→ What is required: All of the records are to be copied out exactly, with nothing left out.

---+---

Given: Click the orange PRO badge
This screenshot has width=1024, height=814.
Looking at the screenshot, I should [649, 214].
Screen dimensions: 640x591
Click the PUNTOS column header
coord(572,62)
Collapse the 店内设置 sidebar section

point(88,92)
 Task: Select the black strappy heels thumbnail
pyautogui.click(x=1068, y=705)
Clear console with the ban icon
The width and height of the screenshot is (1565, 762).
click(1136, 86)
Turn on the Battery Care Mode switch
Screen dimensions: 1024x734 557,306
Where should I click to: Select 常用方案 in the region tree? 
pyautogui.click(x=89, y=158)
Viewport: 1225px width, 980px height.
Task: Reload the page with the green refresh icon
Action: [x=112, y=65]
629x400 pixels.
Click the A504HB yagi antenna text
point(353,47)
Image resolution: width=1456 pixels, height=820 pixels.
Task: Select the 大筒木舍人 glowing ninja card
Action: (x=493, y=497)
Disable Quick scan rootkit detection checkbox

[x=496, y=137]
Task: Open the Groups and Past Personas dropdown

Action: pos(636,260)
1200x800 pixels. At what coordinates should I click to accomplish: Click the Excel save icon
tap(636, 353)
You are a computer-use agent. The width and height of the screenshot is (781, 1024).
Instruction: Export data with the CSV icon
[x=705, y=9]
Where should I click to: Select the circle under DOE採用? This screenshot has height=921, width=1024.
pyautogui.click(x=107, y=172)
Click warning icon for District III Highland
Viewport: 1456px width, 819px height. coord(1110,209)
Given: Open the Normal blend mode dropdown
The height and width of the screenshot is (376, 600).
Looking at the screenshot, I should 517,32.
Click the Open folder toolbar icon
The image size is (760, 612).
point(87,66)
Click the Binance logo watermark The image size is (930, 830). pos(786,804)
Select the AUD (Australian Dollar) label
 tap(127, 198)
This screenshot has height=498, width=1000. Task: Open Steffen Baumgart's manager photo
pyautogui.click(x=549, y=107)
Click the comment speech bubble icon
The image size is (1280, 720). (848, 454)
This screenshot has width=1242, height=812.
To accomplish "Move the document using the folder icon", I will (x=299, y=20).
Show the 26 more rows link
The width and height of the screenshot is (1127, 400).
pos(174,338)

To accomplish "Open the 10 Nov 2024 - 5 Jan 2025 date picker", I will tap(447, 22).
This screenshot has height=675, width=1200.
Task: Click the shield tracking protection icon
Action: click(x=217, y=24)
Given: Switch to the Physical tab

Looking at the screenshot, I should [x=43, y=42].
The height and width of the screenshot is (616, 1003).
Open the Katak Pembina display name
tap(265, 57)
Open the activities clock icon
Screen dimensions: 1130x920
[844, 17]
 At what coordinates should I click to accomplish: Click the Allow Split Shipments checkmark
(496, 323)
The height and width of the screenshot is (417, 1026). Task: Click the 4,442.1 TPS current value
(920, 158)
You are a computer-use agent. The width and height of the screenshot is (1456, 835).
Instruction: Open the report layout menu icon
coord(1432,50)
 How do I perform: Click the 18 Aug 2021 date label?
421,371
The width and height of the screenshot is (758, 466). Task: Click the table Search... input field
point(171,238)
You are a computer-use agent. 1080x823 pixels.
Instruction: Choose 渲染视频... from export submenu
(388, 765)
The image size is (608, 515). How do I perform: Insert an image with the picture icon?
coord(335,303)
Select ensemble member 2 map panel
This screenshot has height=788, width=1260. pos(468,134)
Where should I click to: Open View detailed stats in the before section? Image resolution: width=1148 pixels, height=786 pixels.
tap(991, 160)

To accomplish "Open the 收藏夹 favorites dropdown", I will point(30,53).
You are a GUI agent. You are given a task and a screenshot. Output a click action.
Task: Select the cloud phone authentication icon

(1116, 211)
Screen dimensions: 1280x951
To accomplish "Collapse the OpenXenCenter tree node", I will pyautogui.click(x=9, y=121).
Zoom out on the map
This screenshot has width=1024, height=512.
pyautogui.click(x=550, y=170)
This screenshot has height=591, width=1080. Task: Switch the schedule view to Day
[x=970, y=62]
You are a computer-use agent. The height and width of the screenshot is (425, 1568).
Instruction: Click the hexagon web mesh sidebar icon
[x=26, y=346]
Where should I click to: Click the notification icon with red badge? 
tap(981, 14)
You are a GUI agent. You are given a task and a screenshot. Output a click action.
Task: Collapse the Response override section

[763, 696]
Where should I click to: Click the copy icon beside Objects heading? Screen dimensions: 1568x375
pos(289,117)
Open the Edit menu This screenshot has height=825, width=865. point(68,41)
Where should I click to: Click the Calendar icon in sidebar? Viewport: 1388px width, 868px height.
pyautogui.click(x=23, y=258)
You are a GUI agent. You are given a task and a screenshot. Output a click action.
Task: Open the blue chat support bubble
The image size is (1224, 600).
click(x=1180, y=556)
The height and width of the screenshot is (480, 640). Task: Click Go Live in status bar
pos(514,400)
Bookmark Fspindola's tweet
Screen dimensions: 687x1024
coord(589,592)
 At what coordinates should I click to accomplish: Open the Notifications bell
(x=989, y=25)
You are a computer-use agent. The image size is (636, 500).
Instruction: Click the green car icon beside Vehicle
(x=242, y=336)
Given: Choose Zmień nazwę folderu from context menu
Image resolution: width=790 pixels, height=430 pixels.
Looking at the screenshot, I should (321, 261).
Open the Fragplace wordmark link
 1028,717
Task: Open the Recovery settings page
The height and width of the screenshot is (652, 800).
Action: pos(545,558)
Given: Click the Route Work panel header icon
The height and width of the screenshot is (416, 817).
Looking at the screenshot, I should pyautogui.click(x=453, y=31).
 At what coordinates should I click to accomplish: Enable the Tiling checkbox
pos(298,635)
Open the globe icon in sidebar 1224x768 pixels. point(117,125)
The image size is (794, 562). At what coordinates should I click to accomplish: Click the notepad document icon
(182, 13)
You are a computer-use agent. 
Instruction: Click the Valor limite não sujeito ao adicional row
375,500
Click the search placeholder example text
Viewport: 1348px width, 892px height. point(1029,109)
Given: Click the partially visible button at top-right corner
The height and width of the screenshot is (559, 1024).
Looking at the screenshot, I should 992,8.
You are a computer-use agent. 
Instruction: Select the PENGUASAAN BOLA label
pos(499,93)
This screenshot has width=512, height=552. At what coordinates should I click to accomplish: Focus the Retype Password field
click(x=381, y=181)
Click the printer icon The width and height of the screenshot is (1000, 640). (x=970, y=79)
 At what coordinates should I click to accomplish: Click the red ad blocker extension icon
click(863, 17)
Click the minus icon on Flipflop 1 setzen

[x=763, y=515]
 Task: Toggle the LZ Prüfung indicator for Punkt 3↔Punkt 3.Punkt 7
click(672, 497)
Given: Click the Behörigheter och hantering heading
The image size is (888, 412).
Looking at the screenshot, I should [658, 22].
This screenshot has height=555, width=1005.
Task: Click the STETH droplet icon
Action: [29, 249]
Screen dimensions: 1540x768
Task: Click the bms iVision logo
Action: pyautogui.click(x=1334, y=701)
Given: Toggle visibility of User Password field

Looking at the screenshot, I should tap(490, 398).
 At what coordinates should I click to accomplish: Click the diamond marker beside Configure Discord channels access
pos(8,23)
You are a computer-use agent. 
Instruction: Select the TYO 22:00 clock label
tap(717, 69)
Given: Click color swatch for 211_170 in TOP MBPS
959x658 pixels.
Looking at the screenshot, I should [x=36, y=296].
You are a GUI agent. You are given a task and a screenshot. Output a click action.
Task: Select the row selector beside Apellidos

---+---

→ Reply:
Given: Click the orange PRO badge
This screenshot has width=1024, height=814.
Looking at the screenshot, I should [649, 214].
Screen dimensions: 640x591
Click the PUNTOS column header
coord(572,62)
Collapse the 店内设置 sidebar section

point(88,92)
 Task: Select the black strappy heels thumbnail
pyautogui.click(x=1068, y=705)
Clear console with the ban icon
The width and height of the screenshot is (1565, 762).
click(1136, 86)
Turn on the Battery Care Mode switch
Screen dimensions: 1024x734 557,306
Where should I click to: Select 常用方案 in the region tree? 
pyautogui.click(x=89, y=158)
Viewport: 1225px width, 980px height.
Task: Reload the page with the green refresh icon
Action: [x=112, y=65]
629x400 pixels.
Click the A504HB yagi antenna text
point(353,47)
Image resolution: width=1456 pixels, height=820 pixels.
Task: Select the 大筒木舍人 glowing ninja card
Action: (x=493, y=497)
Disable Quick scan rootkit detection checkbox

[x=496, y=137]
Task: Open the Groups and Past Personas dropdown

Action: pos(636,260)
1200x800 pixels. At what coordinates should I click to accomplish: Click the Excel save icon
tap(636, 353)
You are a computer-use agent. The width and height of the screenshot is (781, 1024).
Instruction: Export data with the CSV icon
[x=705, y=9]
Where should I click to: Select the circle under DOE採用? This screenshot has height=921, width=1024.
pyautogui.click(x=107, y=172)
Click warning icon for District III Highland
Viewport: 1456px width, 819px height. coord(1110,209)
Given: Open the Normal blend mode dropdown
The height and width of the screenshot is (376, 600).
Looking at the screenshot, I should 517,32.
Click the Open folder toolbar icon
The image size is (760, 612).
point(87,66)
Click the Binance logo watermark The image size is (930, 830). pos(786,804)
Select the AUD (Australian Dollar) label
 tap(127, 198)
This screenshot has height=498, width=1000. Task: Open Steffen Baumgart's manager photo
pyautogui.click(x=549, y=107)
Click the comment speech bubble icon
The image size is (1280, 720). (848, 454)
This screenshot has width=1242, height=812.
To accomplish "Move the document using the folder icon", I will (x=299, y=20).
Show the 26 more rows link
The width and height of the screenshot is (1127, 400).
pos(174,338)

To accomplish "Open the 10 Nov 2024 - 5 Jan 2025 date picker", I will tap(447, 22).
This screenshot has height=675, width=1200.
Task: Click the shield tracking protection icon
Action: click(x=217, y=24)
Given: Switch to the Physical tab

Looking at the screenshot, I should [x=43, y=42].
The height and width of the screenshot is (616, 1003).
Open the Katak Pembina display name
tap(265, 57)
Open the activities clock icon
Screen dimensions: 1130x920
[844, 17]
 At what coordinates should I click to accomplish: Click the Allow Split Shipments checkmark
(496, 323)
The height and width of the screenshot is (417, 1026). Task: Click the 4,442.1 TPS current value
(920, 158)
You are a computer-use agent. The width and height of the screenshot is (1456, 835).
Instruction: Open the report layout menu icon
coord(1432,50)
 How do I perform: Click the 18 Aug 2021 date label?
421,371
The width and height of the screenshot is (758, 466). Task: Click the table Search... input field
point(171,238)
You are a computer-use agent. 1080x823 pixels.
Instruction: Choose 渲染视频... from export submenu
(388, 765)
The image size is (608, 515). How do I perform: Insert an image with the picture icon?
coord(335,303)
Select ensemble member 2 map panel
This screenshot has height=788, width=1260. pos(468,134)
Where should I click to: Open View detailed stats in the before section? Image resolution: width=1148 pixels, height=786 pixels.
tap(991, 160)

To accomplish "Open the 收藏夹 favorites dropdown", I will point(30,53).
You are a GUI agent. You are given a task and a screenshot. Output a click action.
Task: Select the cloud phone authentication icon

(1116, 211)
Screen dimensions: 1280x951
To accomplish "Collapse the OpenXenCenter tree node", I will pyautogui.click(x=9, y=121).
Zoom out on the map
This screenshot has width=1024, height=512.
pyautogui.click(x=550, y=170)
This screenshot has height=591, width=1080. Task: Switch the schedule view to Day
[x=970, y=62]
You are a computer-use agent. The height and width of the screenshot is (425, 1568).
Instruction: Click the hexagon web mesh sidebar icon
[x=26, y=346]
Where should I click to: Click the notification icon with red badge? 
tap(981, 14)
You are a GUI agent. You are given a task and a screenshot. Output a click action.
Task: Collapse the Response override section

[763, 696]
Where should I click to: Click the copy icon beside Objects heading? Screen dimensions: 1568x375
pos(289,117)
Open the Edit menu This screenshot has height=825, width=865. point(68,41)
Where should I click to: Click the Calendar icon in sidebar? Viewport: 1388px width, 868px height.
pyautogui.click(x=23, y=258)
You are a GUI agent. You are given a task and a screenshot. Output a click action.
Task: Open the blue chat support bubble
The image size is (1224, 600).
click(x=1180, y=556)
The height and width of the screenshot is (480, 640). Task: Click Go Live in status bar
pos(514,400)
Bookmark Fspindola's tweet
Screen dimensions: 687x1024
coord(589,592)
 At what coordinates should I click to accomplish: Open the Notifications bell
(x=989, y=25)
You are a computer-use agent. The image size is (636, 500).
Instruction: Click the green car icon beside Vehicle
(x=242, y=336)
Given: Choose Zmień nazwę folderu from context menu
Image resolution: width=790 pixels, height=430 pixels.
Looking at the screenshot, I should (321, 261).
Open the Fragplace wordmark link
 1028,717
Task: Open the Recovery settings page
The height and width of the screenshot is (652, 800).
Action: pos(545,558)
Given: Click the Route Work panel header icon
The height and width of the screenshot is (416, 817).
Looking at the screenshot, I should pyautogui.click(x=453, y=31).
 At what coordinates should I click to accomplish: Enable the Tiling checkbox
pos(298,635)
Open the globe icon in sidebar 1224x768 pixels. point(117,125)
The image size is (794, 562). At what coordinates should I click to accomplish: Click the notepad document icon
(182, 13)
You are a computer-use agent. 
Instruction: Click the Valor limite não sujeito ao adicional row
375,500
Click the search placeholder example text
Viewport: 1348px width, 892px height. point(1029,109)
Given: Click the partially visible button at top-right corner
The height and width of the screenshot is (559, 1024).
Looking at the screenshot, I should 992,8.
You are a computer-use agent. 
Instruction: Select the PENGUASAAN BOLA label
pos(499,93)
This screenshot has width=512, height=552. At what coordinates should I click to accomplish: Focus the Retype Password field
click(x=381, y=181)
Click the printer icon The width and height of the screenshot is (1000, 640). (x=970, y=79)
 At what coordinates should I click to accomplish: Click the red ad blocker extension icon
click(863, 17)
Click the minus icon on Flipflop 1 setzen

[x=763, y=515]
 Task: Toggle the LZ Prüfung indicator for Punkt 3↔Punkt 3.Punkt 7
click(672, 497)
Given: Click the Behörigheter och hantering heading
The image size is (888, 412).
Looking at the screenshot, I should [658, 22].
This screenshot has height=555, width=1005.
Task: Click the STETH droplet icon
Action: [29, 249]
Screen dimensions: 1540x768
Task: Click the bms iVision logo
Action: pyautogui.click(x=1334, y=701)
Given: Toggle visibility of User Password field

Looking at the screenshot, I should tap(490, 398).
 At what coordinates should I click to accomplish: Click the diamond marker beside Configure Discord channels access
pos(8,23)
You are a computer-use agent. 
Instruction: Select the TYO 22:00 clock label
tap(717, 69)
Given: Click color swatch for 211_170 in TOP MBPS
959x658 pixels.
Looking at the screenshot, I should [x=36, y=296].
You are a GUI agent. You are given a task and a screenshot. Output a click action.
Task: Select the row selector beside Apellidos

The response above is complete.